* 给定文本 *
══════════

摘 要

固体氧化物燃料电池是一种对环境友好并且能量转化效率非常高的新型发电装置。因为它的诸多优点，自九十年代以来，全球掀起了对SOFC的研究热潮。固体氧化物燃料电池在燃料电池中属于第三代燃料电池，它作为一种全固态的电化学发电装置，具有许多优点，例如：功率密度高，环境污染小，燃料适用范围广。因此，固体氧化物燃料电池在当今引起了研究重视，并且被认为是可以在未来和质子交换膜燃料电池一样被广泛应用在生产生活中的一类燃料电池。

在移动电源领域，近年来，固体氧化物燃料电池的应用也更加普及，特别是在新能源汽车的应用方面，固体氧化物燃料电池常作为辅助电源使用，主电源的应用研究也在如火如荼地进行。固体氧化物燃料电池由于它的高的能量密度，机械强度以及燃料气适应性强的优点，正在推动燃料电池汽车的市场化进程。

固体氧化物燃料电池内部存在着许多物理场耦合作用，气流场，电流场，压力场，温度场的等都对燃料电池的输出电学性能起着至关重要的作用，因此对固体氧化物燃料电池的流场进行管理研究十分必要。但是SOFC的工作温度非常高，一般范围在600℃至1000℃，在五大燃料电池中是最高的。因为它的高温工作环境，电池内部的电化学反应较快，离子的传导得到了促进。但是高温也存在一定的弊端，由于电池的高温以及密封工作环境，使得电池的内部反应过程以及电学性能难以通过实验研究得到，并且实验研究需要耗费大量的时间。因此在对固体氧化物燃料电池流场进行研究时，建模仿真成为一种应用很广泛的手段。

══════════

* 所给资料 *
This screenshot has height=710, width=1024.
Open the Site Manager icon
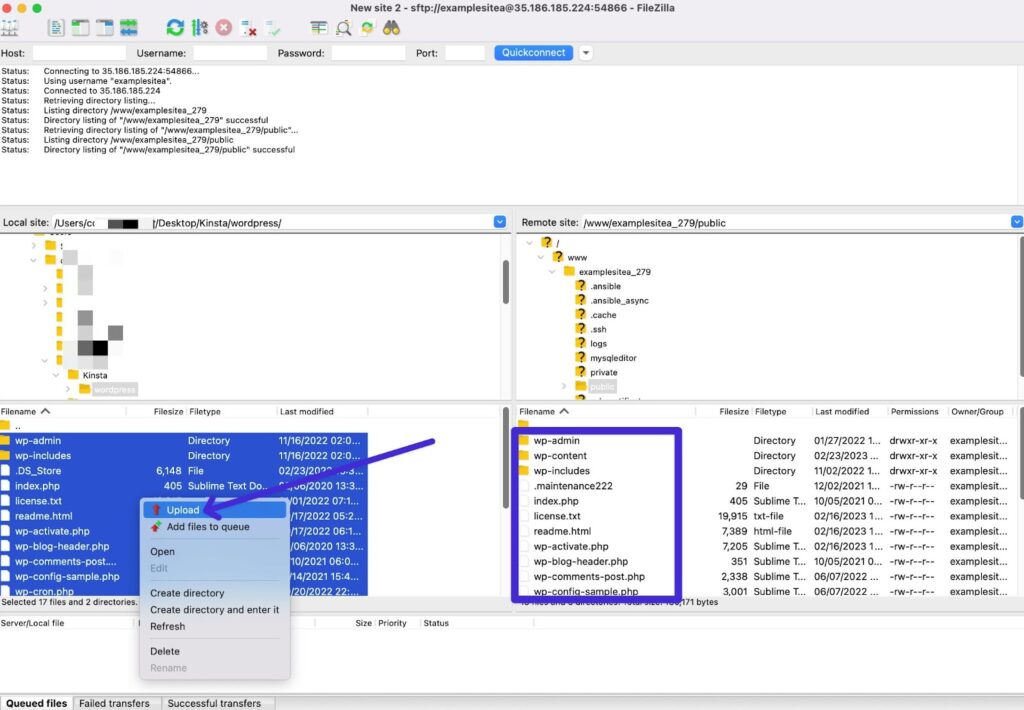(10, 28)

══════════

* 任务目标 1 *
把关于固体氧化物燃料电池的文本从“固体氧化物燃料电池内部存在着”开始、一直到“真成为一种应用很广泛的手段。”为止的部分再写一遍，并将其中的“建模仿真”改为“数值模拟”。
* 任务目标 2 *
续写关于固体氧化物燃料电池的这段文本，从它结束的地方接着往下写。
这些资料出自另外的来源。

* 练习答案 1 *
固体氧化物燃料电池内部存在着许多物理场耦合作用，气流场，电流场，压力场，温度场的等都对燃料电池的输出电学性能起着至关重要的作用，因此对固体氧化物燃料电池的流场进行管理研究十分必要。但是SOFC的工作温度非常高，一般范围在600℃至1000℃，在五大燃料电池中是最高的。因为它的高温工作环境，电池内部的电化学反应较快，离子的传导得到了促进。但是高温也存在一定的弊端，由于电池的高温以及密封工作环境，使得电池的内部反应过程以及电学性能难以通过实验研究得到，并且实验研究需要耗费大量的时间。因此在对固体氧化物燃料电池流场进行研究时，数值模拟成为一种应用很广泛的手段。

* 练习答案 2 *
本文首先对固体氧化物燃料电池进行了理论分析，结合了热力学和基础电化学知识，对燃料电池能斯特电势进行分析，对浓差极化，欧姆极化和活化极化的成因以及对电池电学性能进行描述，并对其数学函数模型进行理论分析。燃料电池内部的物理场研究方面，本文采用了多物理场耦合软件COMSOL对单电池进行网格离散化以及数值模拟仿真研究。燃料电池模型选用应用比较广泛的平板式燃料电池，燃料气为氢气。以工程流体力学和电化学基础为依据，建立连续性方程，动量传输方程，组分守恒方程以及二次电流分布模型。综合考虑了燃料气-氧化气的正逆向通气，进气速度场以及进气组分浓度，电解质厚度对电池内部组分传输，输出功率密度，电流密度，极化损耗以及气体利用率的影响。对各工况下的燃料电池输出性能进行综合分析比较，总结出最佳燃料电池工作的流场条件，对具体实验研究具有一定指导意义。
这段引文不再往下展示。